Lastly, unlike the previous approach where we used the arraylets offset into the heap, in this approach we use each arraylet file descriptor to mmap into the contiguous block of memory created in step 3. Therefore, instead of passing in the heap address to mmap we pass the contiguous block of memory address along with arraylet file descriptors. The end result is the same as before where the double mapping is successful.

Cons approach 1:

Associate a file descriptor to the entire heap, as a result we would have to make the entire heap as a large chunk of shared memory.

Cons approach 2:

Hard limit of number of file descriptors that can be used at a time

We decided to implement approach 1 for OMR and OpenJ9. If we decided to choose approach 2 there would be a lot of hacks to be done regarding the file descriptor count hard limit.

Source code can be found at: https://github.com/bragaigor/Arraylets

Experiments / Benchmark

One iteration corresponds to creating/reserving contiguous block of memory, double mapping each arraylet to this chunk of memory and modifying it. The results also include the time taken to free that addresses reserved by shm_get in each iteration.

In case of GC Simulation, an iteration corresponds to copying arraylets into a separate array (index by index or through malloc followed by a memcpy call), modifying this array and then copying its contents back into the original arraylet location in the heap. For tables 1 through 4 both heap simulation does not require malloc because stack is sufficiently large to accommodate all arraylets.

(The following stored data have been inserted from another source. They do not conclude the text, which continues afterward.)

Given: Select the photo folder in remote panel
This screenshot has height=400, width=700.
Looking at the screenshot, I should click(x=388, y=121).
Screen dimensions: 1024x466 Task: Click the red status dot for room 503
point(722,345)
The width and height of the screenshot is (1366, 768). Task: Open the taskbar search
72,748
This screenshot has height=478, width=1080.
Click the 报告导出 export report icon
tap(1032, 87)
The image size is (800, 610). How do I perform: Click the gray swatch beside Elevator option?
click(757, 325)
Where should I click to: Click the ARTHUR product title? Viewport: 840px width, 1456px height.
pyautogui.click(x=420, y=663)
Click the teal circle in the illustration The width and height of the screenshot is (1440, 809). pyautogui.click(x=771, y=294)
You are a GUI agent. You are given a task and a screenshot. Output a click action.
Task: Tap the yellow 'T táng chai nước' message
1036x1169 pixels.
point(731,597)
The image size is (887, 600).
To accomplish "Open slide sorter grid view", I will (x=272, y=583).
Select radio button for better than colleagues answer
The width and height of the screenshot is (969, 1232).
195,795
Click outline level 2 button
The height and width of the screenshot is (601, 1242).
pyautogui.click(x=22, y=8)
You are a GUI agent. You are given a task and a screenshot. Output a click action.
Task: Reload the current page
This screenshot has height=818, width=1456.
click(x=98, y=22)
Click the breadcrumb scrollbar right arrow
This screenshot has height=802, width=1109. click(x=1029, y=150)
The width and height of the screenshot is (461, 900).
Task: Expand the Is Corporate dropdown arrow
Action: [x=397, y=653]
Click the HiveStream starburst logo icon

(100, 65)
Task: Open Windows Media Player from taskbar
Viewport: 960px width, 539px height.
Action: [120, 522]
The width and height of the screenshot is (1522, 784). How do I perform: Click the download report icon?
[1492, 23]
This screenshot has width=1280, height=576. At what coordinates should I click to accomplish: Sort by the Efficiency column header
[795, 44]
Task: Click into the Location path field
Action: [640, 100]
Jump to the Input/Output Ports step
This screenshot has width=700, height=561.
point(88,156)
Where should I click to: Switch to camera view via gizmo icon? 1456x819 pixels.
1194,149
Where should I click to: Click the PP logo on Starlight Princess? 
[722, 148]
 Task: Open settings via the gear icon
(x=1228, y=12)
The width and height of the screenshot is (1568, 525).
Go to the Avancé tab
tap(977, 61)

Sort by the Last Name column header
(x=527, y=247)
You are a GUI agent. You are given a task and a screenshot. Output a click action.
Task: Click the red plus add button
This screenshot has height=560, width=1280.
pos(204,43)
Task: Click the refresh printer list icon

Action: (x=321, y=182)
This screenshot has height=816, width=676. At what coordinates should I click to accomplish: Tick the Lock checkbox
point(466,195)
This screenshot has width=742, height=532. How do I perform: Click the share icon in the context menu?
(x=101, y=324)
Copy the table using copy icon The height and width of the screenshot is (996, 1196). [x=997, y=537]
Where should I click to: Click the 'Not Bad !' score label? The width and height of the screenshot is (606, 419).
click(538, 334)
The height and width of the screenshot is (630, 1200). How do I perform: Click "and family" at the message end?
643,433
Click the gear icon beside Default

However, for consistency we used malloc for tests in the experiment.

Approaches 1 and 2 use munmap to free addresses allocated by shm_get/mmap while heap simulations use free to free memory allocated.

System configuration

MacBook Pro (13-inch, Early 2015)
Processor: 2.7 GHz Intel Core i5
RAM: 8GB
Graphics: Intel Iris Graphics 6100 1536 MB

Experiments 1 through 4 use heap size of 256 MB
Experiment 5 use heap size of 1 GB
Experiment 6 use heap size of 4 GB
Experiment 7 use heap size of 16 GB
Experiment 8 use heap size of 64 GB

Experiment 1

Low number of arraylets: – 16
Small arraylet size: – – – – 8 KB
Heap size: – – – – – – – – 256 MB
Arraylets total size: – – – 128 KB

Experiment 2

High number of arraylets: – 64
Medium arraylet size: – – – 64 KB
Heap size: – – – – – – – – – 256 MB
Arraylets total size: – – – – – 4 MB

Experiment 3

Low number of arraylets: – 12
Large arraylet size: – – – – 256 KB
Heap size: – – – – – – – – – 256 MB
Arraylets total size: – – – – – 3 MB

Experiment 4

High number of arraylets: – 128
Small arraylet size: – – – – – 16 KB
Heap size: – – – – – – – – – 256 MB
Arraylets total size: – – – – – 2 MB

Experiment 5

Medium number of arraylets: – 32
Large arraylet size: – – – – – – – 1 MB
Heap size: – – – – – – – – – – – – 1 GB
Arraylets total size: – – – – – – 32 MB

Experiment 6

Low number of arraylets: – 16
Very Large arraylet size: – – 64 MB
Heap size: – – – – – – – – – – – 4 GB
Arraylets total size: – – – – – – 1 GB

Experiment 7

Medium number of arraylets: – 32
Very Large arraylet size: – – – 128 MB
Heap size: – – – – – – – – – – – – 16 GB
Arraylets total size: – – – – – – – 4 GB

Experiment 8

Medium number of arraylets: – 48
Very Large arraylet size: – – – 256 MB
Heap size: – – – – – – – – – – – – 64 GB
Arraylets total size: – – – – – – – 12 GB

Conclusion and Next Steps

On this post we introduced arraylets, explained what they are and how balanced and metronome GC policies benefit from them. Additionally, we introduced a new feature called double map that improves JNI Critical array access. Experiments showed a considerable improvement when using double map; around 26 times faster than without it to be more precise. Going forward, we will finish Windows implementation and add this feature to Mac OS and AIX as well. Lastly, we will leverage this new feature on JIT, because we believe the JIT can take advantage of double map to optimize array operations.

References

[1] OpenJ9 GC -Xgcpolicy, URL: https://www.ibm.com/support/knowledgecenter/en/SSYKE2_8.0.0/openj9/xgcpolicy/index.html

[2] Balanced Garbage Collection Policy, URL: https://www.ibm.com/support/knowledgecenter/en/SSYKE2_8.0.0/com.ibm.java.vm.80.doc/docs/mm_gc_balanced.html

[3] S. Stricker, Java programming with JNI, URL: https://www.ibm.com/developerworks/java/tutorials/j-jni/j-jni.html

[4] Copying and Pinning, URL: https://www.ibm.com/support/knowledgecenter/en/SSYKE2_7.0.0/com.ibm.java.lnx.70.doc/diag/understanding/jni_copypin.html

[5] Standard Performance Evaluation Corporation, URL: https://www.spec.org/jbb2015/

[6] Arraylet JNI Java source code, URL: https://github.com/bragaigor/ArrayletTests

[7] What are the differences between virtual memory and physical memory?, URL: https://stackoverflow.com/questions/14347206/what-are-the-differences-between-virtual-memory-and-physical-memory

[8] Virtual Memory, URL: https://www.student.cs.uwaterloo.ca/~cs350/F16/notes/vm-2up.pdf

Investigating the performance of wasmjit-omr, Part 1

Introduction

As a final year university project, a few classmates and I created a JIT compiler for WebAssembly called wasmjit-omr. Our goal was to create a simple JIT compiler capable of accelerating most WebAssembly workloads.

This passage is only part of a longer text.